Put the part that opens with the line containing "You are a computer-use agent." and closes with the line containing "tap(1263, 94)" into a Markdown table with the columns No. and Line, one row per line and blank lines skipped. Omit the pictures from your answer.

Supplied records:
** START **

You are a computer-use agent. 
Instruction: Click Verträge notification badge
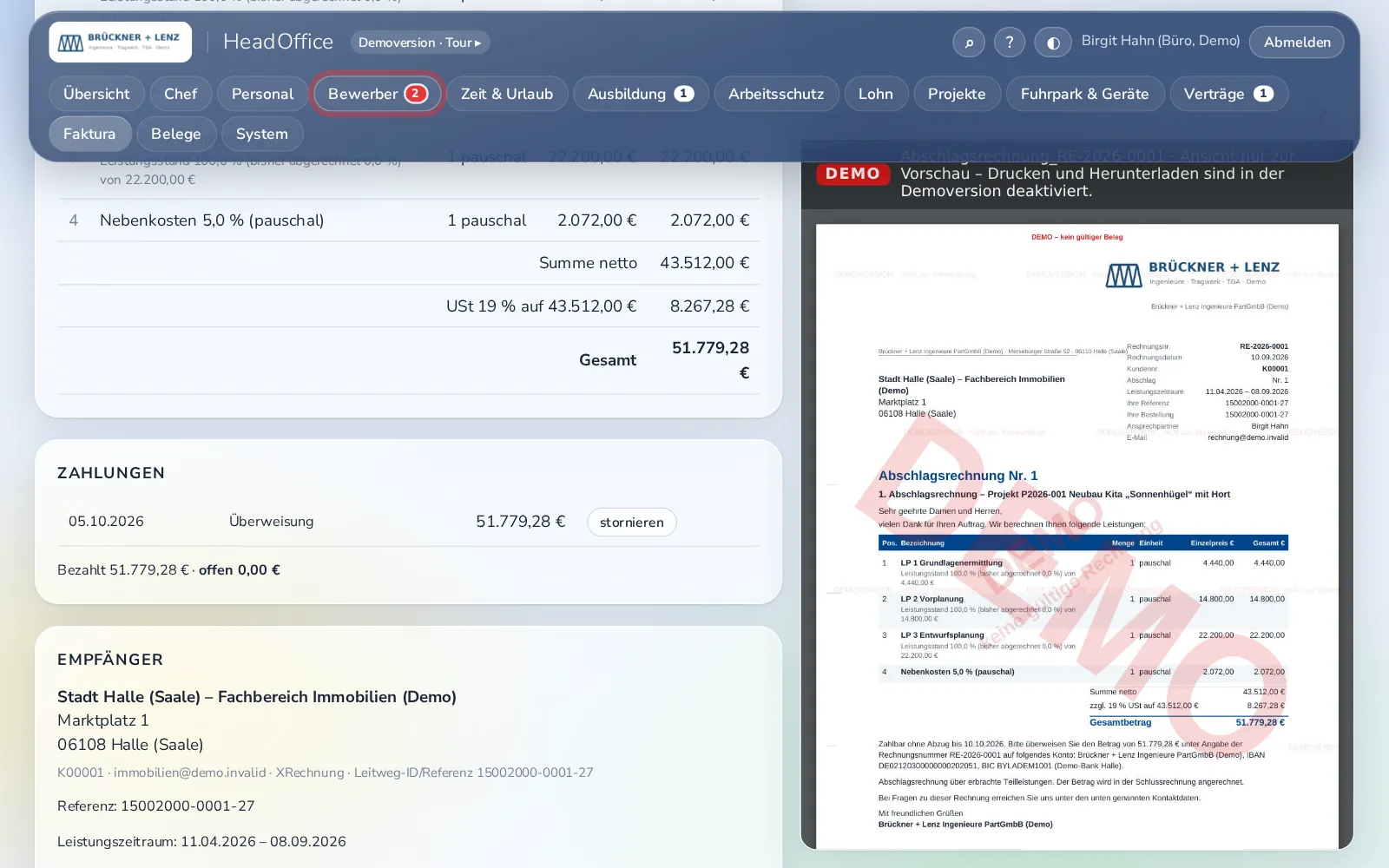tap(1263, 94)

** END **
** START **

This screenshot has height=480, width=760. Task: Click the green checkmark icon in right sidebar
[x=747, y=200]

** END **
** START **

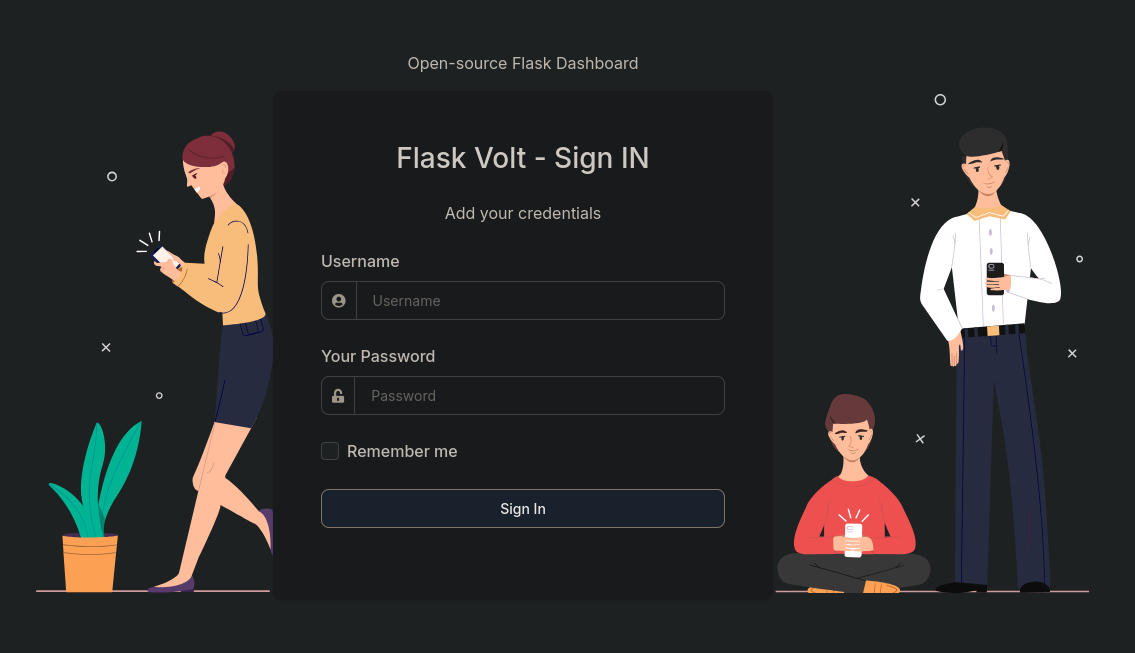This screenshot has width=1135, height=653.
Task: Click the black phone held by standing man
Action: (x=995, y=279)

** END **

Answer to this task:
| No. | Line |
|---|---|
| 1 | You are a computer-use agent.  |
| 2 | Instruction: Click Verträge notification badge |
| 3 | tap(1263, 94) |